1

I am trying to create columns for the geolocation of countries from a CSV.

So far I am able to create a new column with both latitude and longitude by mapping over the columns and applying the geolocate() function.

Dataframe

geolocation
(-34.9964963, -64.9672817)

Expected output:

geolocation                   latitude     longitude
(-34.9964963, -64.9672817)  -34.9964963    -64.9672817

I am mapping over the the columns so I am not sure how to get just the latitude and longitude and make their respective columns.

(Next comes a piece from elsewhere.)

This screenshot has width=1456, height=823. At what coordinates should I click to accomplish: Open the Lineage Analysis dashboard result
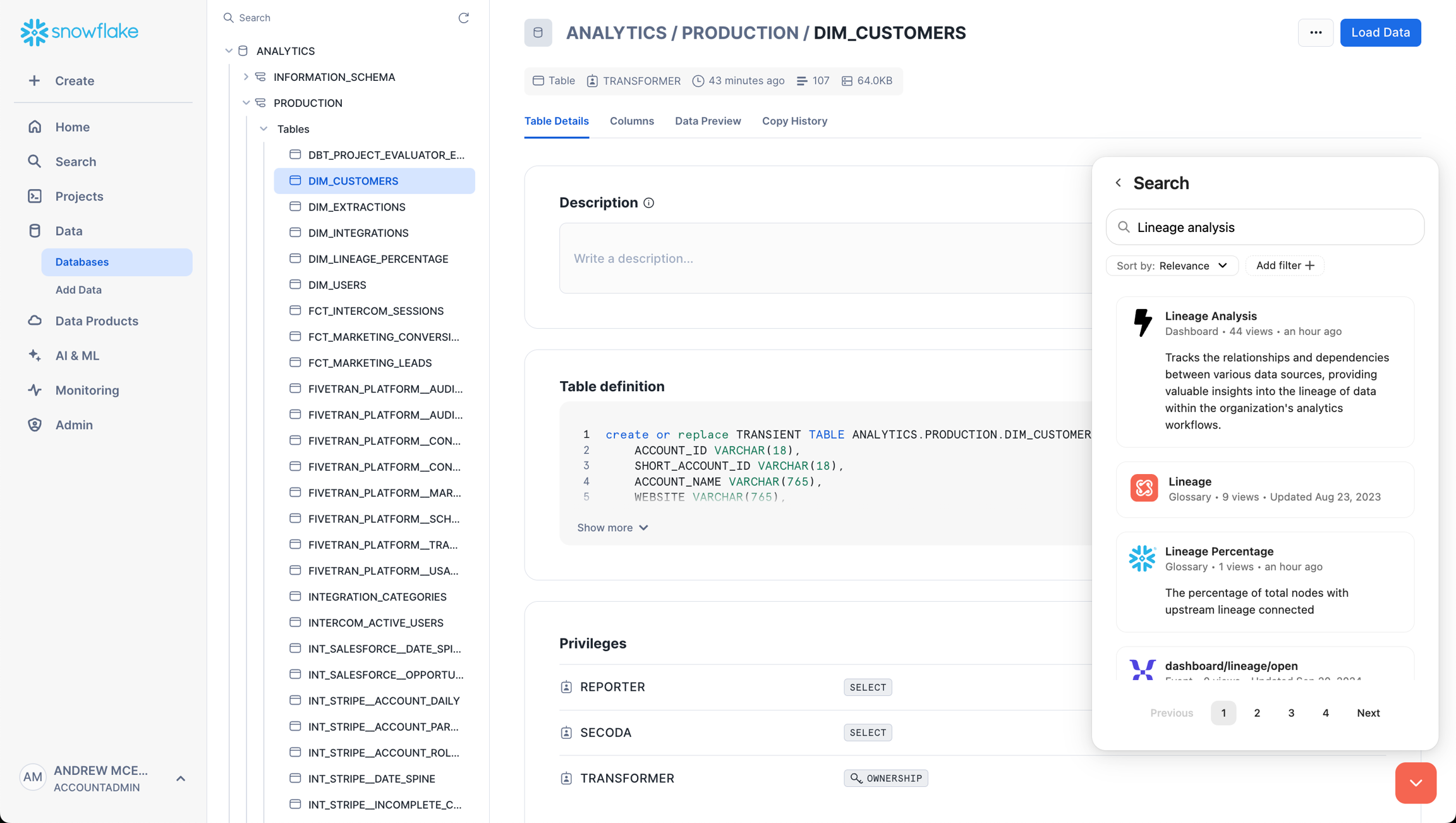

def add_geolocation(df, country_column):
  df["geolocation"] = country_column.map(lambda x: geolocate(x))
  return df


add_geolocation(df=df, country_column=df["country"])

In the function geolocate() I return both of them.

def geolocate(country):
  # Location
  loc = geolocator.geocode(country, timeout=10000)
  # Latitiude
  lat = get_latitude(loc)
  # Longitude
  long_ = get_longitude(loc)
  # Address 
  add = get_address(loc)
  return lat, long_

Would it be possible for me to specify in the lambda function that I want to just use the latitude.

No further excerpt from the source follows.